Mais especificamente, essas obras de implantação e pavimentação acontecem na rodovia estadual MS-141, com obra de arte especial no trecho que compreende a extensão de 1,20 km no entroncamento com a MS-276/BR-376, na divisa entre Ivinhema e Novo Horizonte do Sul.

Cabe esclarecer que esse termo "obras de artes especiais", identificado pela sigla OAE, é usado para classificar estruturas complexas que podem ser desde pontes, viadutos, túneis e até passarelas. 

Com o emprego de recursos do Fundo de Desenvolvimento do Sistema Rodoviário do Estado de Mato Grosso do Sul (Fundersul), essa obra deveria ser concluída dentro de um prazo inicial de 360 dias, com o contrato assinado em março de 2023. 

Sendo que a entrega deveria acontecer até março de 2024, até o dia 26 do terceiro mês de 2025 o trecho de obras consistia apenas em escavações feitas em frente à usina. 

Nesse mesmo período, até março de 2025, o contrato já havia saltado dos 14 milhões de reais inicialmente para R$15.135.737,56 e posteriormente para exatos R$17.695.276,25 através do terceiro termo aditivo. 
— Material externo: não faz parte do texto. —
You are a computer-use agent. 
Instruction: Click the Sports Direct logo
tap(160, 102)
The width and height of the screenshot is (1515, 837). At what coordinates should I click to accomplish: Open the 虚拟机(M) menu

Essas mudanças e acréscimos de valores aconteceram, segundo justificativa, graças à necessidade de reprogramar a planilha de obras, que passou por alteração de quantidades. 

Ainda em 2024 os vereadores de Ivinhema encaminharam uma solicitação ao então secretário de Estado de Infraestrutura e Logística (Seilog), Hélio Peluffo Filho, para que as obras da rotatória com viaduto em frente à usina Adecoagro fossem retomadas.